++++ Materials provided ++++

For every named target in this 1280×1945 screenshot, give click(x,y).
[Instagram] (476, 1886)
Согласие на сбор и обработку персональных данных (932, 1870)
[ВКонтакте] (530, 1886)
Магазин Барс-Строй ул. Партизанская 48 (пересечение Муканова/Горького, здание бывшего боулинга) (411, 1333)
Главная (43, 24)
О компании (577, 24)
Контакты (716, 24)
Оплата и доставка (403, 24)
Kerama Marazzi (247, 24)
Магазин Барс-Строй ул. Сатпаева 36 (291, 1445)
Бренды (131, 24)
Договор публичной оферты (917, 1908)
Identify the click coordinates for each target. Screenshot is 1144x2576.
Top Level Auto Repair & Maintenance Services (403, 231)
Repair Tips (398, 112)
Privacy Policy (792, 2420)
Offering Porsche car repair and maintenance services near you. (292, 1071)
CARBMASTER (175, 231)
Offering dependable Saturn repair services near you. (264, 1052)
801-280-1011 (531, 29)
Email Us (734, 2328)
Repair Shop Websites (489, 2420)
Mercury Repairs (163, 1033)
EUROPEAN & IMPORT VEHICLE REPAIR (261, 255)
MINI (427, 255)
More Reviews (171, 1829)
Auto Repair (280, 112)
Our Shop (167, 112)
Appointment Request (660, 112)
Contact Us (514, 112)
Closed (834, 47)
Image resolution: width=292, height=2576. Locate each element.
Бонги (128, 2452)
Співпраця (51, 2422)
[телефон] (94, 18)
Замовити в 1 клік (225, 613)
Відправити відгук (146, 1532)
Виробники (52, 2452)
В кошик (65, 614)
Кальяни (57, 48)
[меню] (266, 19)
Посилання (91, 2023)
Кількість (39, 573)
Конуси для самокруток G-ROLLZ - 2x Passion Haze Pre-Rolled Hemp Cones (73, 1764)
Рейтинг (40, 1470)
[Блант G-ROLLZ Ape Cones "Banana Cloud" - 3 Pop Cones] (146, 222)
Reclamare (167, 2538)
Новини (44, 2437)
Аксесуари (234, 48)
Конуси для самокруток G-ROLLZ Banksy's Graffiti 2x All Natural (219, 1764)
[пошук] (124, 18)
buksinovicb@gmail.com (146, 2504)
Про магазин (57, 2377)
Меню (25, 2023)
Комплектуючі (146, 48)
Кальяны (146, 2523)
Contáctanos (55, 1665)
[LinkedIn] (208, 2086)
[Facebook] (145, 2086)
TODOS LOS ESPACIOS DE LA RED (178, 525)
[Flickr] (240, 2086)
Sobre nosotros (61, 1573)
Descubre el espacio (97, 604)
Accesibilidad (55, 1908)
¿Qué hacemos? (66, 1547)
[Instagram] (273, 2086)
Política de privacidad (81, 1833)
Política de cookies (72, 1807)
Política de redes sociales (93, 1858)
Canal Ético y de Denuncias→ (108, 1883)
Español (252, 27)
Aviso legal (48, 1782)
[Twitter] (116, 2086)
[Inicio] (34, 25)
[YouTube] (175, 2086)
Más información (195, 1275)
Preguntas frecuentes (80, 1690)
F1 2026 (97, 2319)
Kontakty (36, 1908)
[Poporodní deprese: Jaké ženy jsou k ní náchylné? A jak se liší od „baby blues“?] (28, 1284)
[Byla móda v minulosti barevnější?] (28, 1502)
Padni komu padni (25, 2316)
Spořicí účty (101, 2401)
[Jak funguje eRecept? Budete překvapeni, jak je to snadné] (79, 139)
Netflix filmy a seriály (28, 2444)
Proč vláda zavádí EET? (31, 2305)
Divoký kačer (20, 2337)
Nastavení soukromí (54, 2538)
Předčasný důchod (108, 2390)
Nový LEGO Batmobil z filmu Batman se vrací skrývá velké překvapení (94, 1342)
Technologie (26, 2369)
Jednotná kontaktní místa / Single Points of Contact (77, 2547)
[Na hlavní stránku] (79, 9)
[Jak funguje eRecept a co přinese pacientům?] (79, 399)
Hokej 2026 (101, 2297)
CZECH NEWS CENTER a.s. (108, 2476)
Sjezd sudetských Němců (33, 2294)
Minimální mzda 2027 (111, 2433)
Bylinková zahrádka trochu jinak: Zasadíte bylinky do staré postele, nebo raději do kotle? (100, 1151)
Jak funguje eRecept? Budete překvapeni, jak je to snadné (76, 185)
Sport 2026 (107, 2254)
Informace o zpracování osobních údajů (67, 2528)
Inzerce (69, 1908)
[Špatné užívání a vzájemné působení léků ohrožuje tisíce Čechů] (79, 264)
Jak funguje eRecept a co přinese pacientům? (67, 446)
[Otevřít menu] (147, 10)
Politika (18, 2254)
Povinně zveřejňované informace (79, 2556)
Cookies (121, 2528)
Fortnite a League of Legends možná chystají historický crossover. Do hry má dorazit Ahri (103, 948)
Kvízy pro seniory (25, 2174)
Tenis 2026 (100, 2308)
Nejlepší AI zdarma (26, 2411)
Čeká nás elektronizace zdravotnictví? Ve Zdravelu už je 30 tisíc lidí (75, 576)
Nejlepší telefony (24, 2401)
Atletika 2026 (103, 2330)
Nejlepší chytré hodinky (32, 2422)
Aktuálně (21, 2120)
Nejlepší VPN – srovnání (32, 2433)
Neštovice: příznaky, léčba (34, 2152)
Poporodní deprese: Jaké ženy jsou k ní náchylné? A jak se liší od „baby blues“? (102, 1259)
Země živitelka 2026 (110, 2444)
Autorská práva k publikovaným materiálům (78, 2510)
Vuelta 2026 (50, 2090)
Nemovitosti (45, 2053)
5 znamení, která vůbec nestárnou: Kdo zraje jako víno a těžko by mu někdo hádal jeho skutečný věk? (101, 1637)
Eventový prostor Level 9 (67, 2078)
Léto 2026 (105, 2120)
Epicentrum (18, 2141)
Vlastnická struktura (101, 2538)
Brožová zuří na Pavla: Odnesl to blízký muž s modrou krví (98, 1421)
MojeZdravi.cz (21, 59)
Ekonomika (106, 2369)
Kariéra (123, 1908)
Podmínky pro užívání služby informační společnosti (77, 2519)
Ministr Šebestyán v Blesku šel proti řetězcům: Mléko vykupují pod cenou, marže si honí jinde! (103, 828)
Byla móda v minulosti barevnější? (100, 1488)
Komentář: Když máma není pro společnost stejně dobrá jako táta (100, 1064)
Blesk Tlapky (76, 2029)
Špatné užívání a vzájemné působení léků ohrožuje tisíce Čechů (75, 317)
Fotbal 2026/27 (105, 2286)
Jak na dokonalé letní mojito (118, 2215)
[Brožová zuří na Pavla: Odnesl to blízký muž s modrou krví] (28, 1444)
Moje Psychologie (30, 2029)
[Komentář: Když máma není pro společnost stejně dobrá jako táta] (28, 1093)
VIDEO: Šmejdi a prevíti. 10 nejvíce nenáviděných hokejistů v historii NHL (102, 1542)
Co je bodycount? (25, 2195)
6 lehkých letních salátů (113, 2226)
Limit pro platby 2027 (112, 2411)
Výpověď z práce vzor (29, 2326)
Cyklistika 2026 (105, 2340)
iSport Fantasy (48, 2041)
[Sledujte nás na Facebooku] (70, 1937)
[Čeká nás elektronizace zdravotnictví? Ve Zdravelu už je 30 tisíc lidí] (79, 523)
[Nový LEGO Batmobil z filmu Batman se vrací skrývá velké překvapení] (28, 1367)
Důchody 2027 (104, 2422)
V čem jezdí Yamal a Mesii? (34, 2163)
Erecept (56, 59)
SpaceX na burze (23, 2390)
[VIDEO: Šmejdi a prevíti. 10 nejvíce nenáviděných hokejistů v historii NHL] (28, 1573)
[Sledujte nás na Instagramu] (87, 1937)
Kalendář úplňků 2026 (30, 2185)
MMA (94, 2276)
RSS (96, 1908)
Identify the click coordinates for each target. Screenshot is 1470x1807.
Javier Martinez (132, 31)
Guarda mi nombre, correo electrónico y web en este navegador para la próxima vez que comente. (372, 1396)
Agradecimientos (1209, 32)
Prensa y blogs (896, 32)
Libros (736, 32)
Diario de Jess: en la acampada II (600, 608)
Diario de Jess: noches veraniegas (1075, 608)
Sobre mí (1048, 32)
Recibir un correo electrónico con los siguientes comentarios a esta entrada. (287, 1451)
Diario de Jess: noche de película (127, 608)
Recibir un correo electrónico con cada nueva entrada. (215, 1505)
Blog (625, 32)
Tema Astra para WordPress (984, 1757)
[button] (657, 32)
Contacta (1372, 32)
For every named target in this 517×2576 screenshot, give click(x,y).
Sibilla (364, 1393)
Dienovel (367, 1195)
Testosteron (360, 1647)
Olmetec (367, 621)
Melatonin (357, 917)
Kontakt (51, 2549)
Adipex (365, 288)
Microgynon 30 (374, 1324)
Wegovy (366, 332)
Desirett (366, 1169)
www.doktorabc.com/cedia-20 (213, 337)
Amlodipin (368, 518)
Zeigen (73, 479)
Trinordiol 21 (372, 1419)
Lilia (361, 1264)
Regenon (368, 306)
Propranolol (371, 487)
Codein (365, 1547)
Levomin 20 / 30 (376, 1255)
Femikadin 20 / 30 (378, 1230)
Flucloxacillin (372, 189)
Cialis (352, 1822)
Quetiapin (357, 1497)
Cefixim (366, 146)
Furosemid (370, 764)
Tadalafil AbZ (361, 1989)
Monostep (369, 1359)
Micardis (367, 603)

++++

• _Aim of the task_:
Copying word for word, give each line of the data above from the first one through the line containing "[пошук] (124, 18)", and nothing else.

• _Solved problem_:
For every named target in this 1280×1945 screenshot, give click(x,y).
[Instagram] (476, 1886)
Согласие на сбор и обработку персональных данных (932, 1870)
[ВКонтакте] (530, 1886)
Магазин Барс-Строй ул. Партизанская 48 (пересечение Муканова/Горького, здание бывшего боулинга) (411, 1333)
Главная (43, 24)
О компании (577, 24)
Контакты (716, 24)
Оплата и доставка (403, 24)
Kerama Marazzi (247, 24)
Магазин Барс-Строй ул. Сатпаева 36 (291, 1445)
Бренды (131, 24)
Договор публичной оферты (917, 1908)
Identify the click coordinates for each target. Screenshot is 1144x2576.
Top Level Auto Repair & Maintenance Services (403, 231)
Repair Tips (398, 112)
Privacy Policy (792, 2420)
Offering Porsche car repair and maintenance services near you. (292, 1071)
CARBMASTER (175, 231)
Offering dependable Saturn repair services near you. (264, 1052)
801-280-1011 (531, 29)
Email Us (734, 2328)
Repair Shop Websites (489, 2420)
Mercury Repairs (163, 1033)
EUROPEAN & IMPORT VEHICLE REPAIR (261, 255)
MINI (427, 255)
More Reviews (171, 1829)
Auto Repair (280, 112)
Our Shop (167, 112)
Appointment Request (660, 112)
Contact Us (514, 112)
Closed (834, 47)
Image resolution: width=292, height=2576. Locate each element.
Бонги (128, 2452)
Співпраця (51, 2422)
[телефон] (94, 18)
Замовити в 1 клік (225, 613)
Відправити відгук (146, 1532)
Виробники (52, 2452)
В кошик (65, 614)
Кальяни (57, 48)
[меню] (266, 19)
Посилання (91, 2023)
Кількість (39, 573)
Конуси для самокруток G-ROLLZ - 2x Passion Haze Pre-Rolled Hemp Cones (73, 1764)
Рейтинг (40, 1470)
[Блант G-ROLLZ Ape Cones "Banana Cloud" - 3 Pop Cones] (146, 222)
Reclamare (167, 2538)
Новини (44, 2437)
Аксесуари (234, 48)
Конуси для самокруток G-ROLLZ Banksy's Graffiti 2x All Natural (219, 1764)
[пошук] (124, 18)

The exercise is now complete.